## [Material for this task]
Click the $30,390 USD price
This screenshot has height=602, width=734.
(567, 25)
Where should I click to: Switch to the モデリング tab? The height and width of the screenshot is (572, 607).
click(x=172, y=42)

## [Try it]
Reproduce the records above exactly, starting with the line that contains "This screenshot has height=602, width=734." and ending with the last line.

## [Exercise output]
This screenshot has height=602, width=734.
(567, 25)
Where should I click to: Switch to the モデリング tab? The height and width of the screenshot is (572, 607).
click(x=172, y=42)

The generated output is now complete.